Three different workshops, which took place Saturday and Sunday, were labeled with the motifs, “The History and Development of Black Activism,” “Black Activism Today” and “Black Activism Tomorrow.” The three separate sessions focused on one of these themes.

“I went to Don Williams’ [theater and politics] workshop, and I just felt really empowered to do theater,” said second-year UCSC student Joseph Evans. “Professor Williams talked about the history of theater and how it originated in [African] culture … ABC is bringing the light to us.”

Sunday’s ABC Conference was kickstarted by a familiar face in the UCSC community, particularly for those involved in the feminist studies department. Angela Davis, an internationally renowned activist and organizer, said prison abolition and feminine assertiveness are corner- stones in furthering the black community’s presence in public higher education.

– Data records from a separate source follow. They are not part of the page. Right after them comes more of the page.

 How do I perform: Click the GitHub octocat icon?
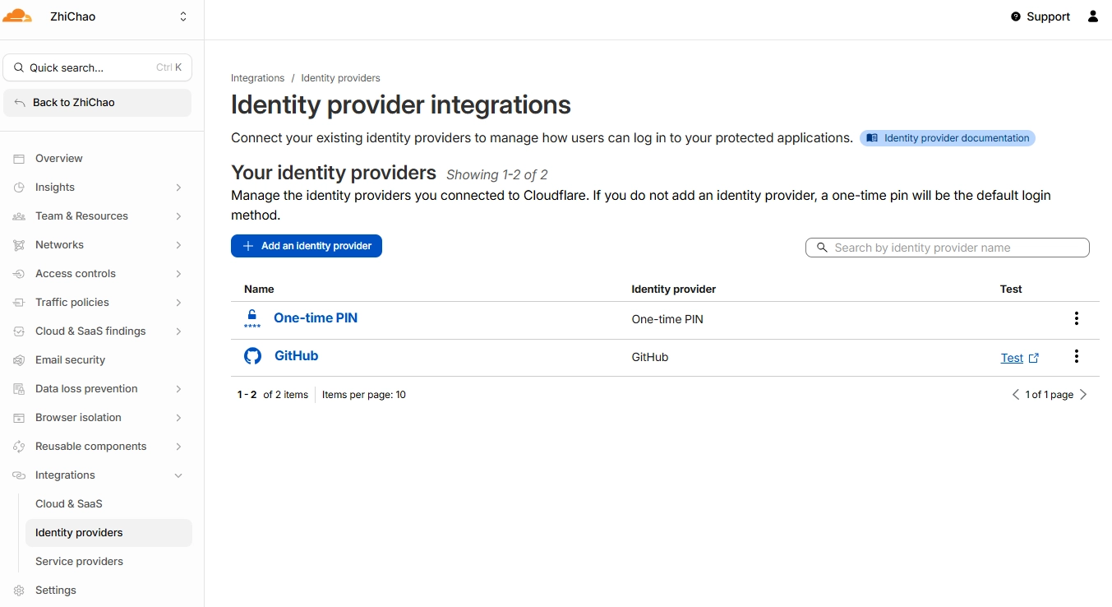(x=252, y=356)
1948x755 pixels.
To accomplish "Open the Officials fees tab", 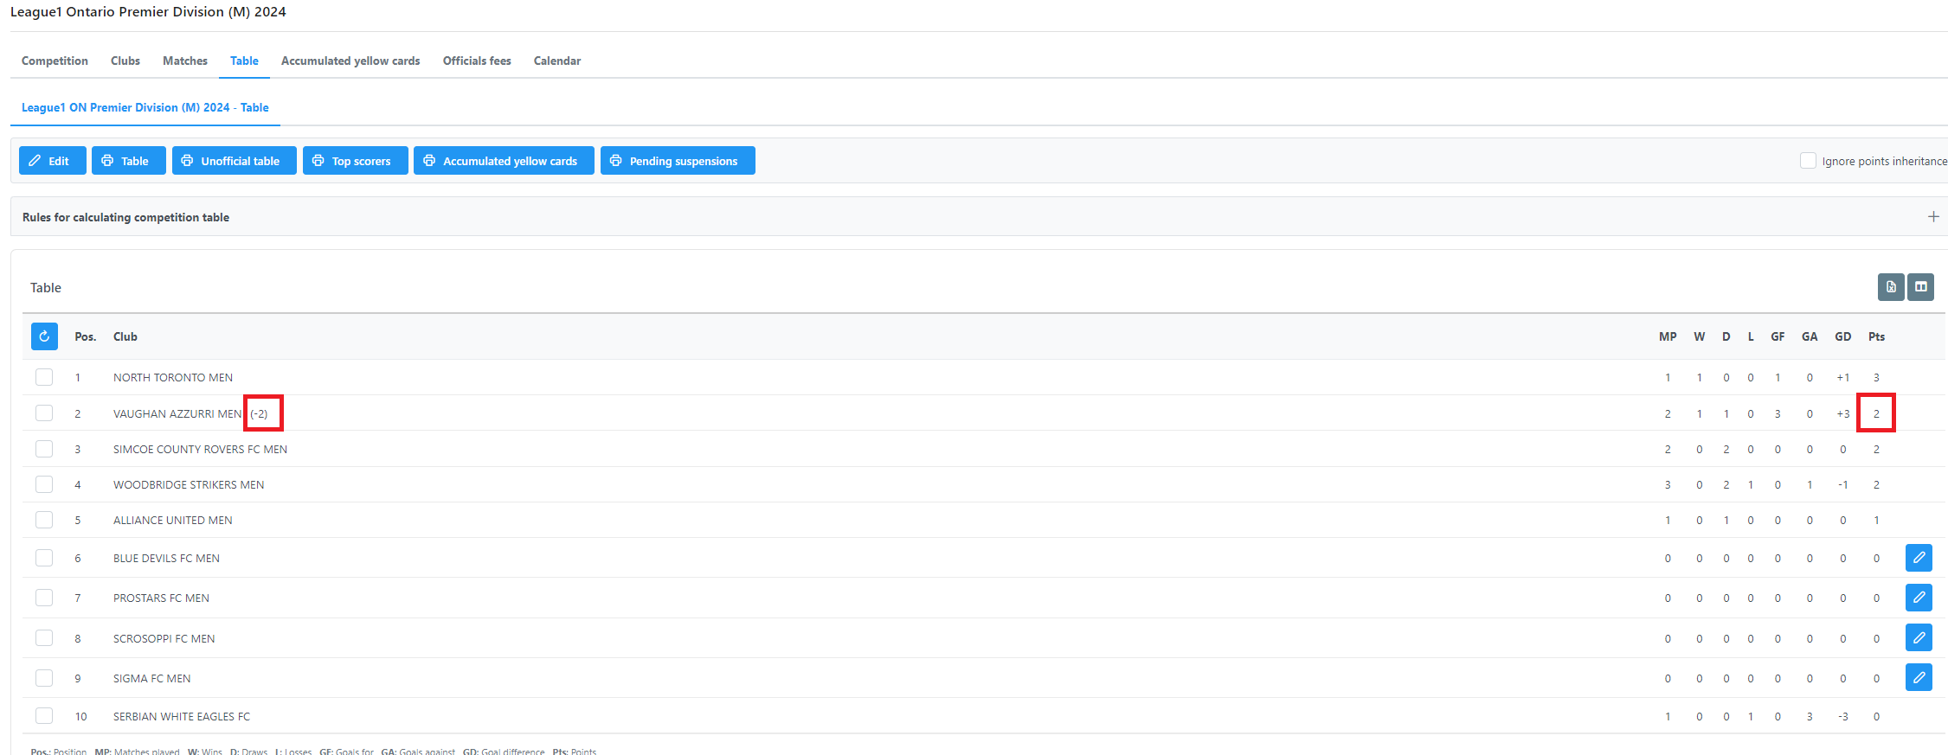I will (477, 61).
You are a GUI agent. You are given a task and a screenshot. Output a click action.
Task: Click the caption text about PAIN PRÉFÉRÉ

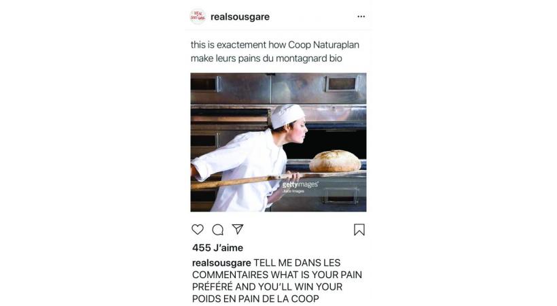coord(277,281)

“Prison abolition involves the fight for public education. This should be on the top of the agenda of any radical or progressive activist in this country,” Davis said. “You can’t talk about educational justice without talking about prison justice.”

A panel consisting of “new and old school activists” answered ques- tions aimed at delineating the past, present and future of black activism. Angela Davis, Bobby Seale — a co-founder of the Black Panther Party, Marcel Jones — the current chair of the Black Student Union at UC Berkeley, Philip Agnew — founder of Dream Defenders in Florida, and two UCSC alumni, Tiffany Dena Loftin and Ainye Long, created the six member panel.

“As a student, you have the power to change and impact the world,” Long said, who helped found ABC 10 years ago. “It’s just beautiful to be here 10 years later. Just make sure each of you share that truth and share that love.”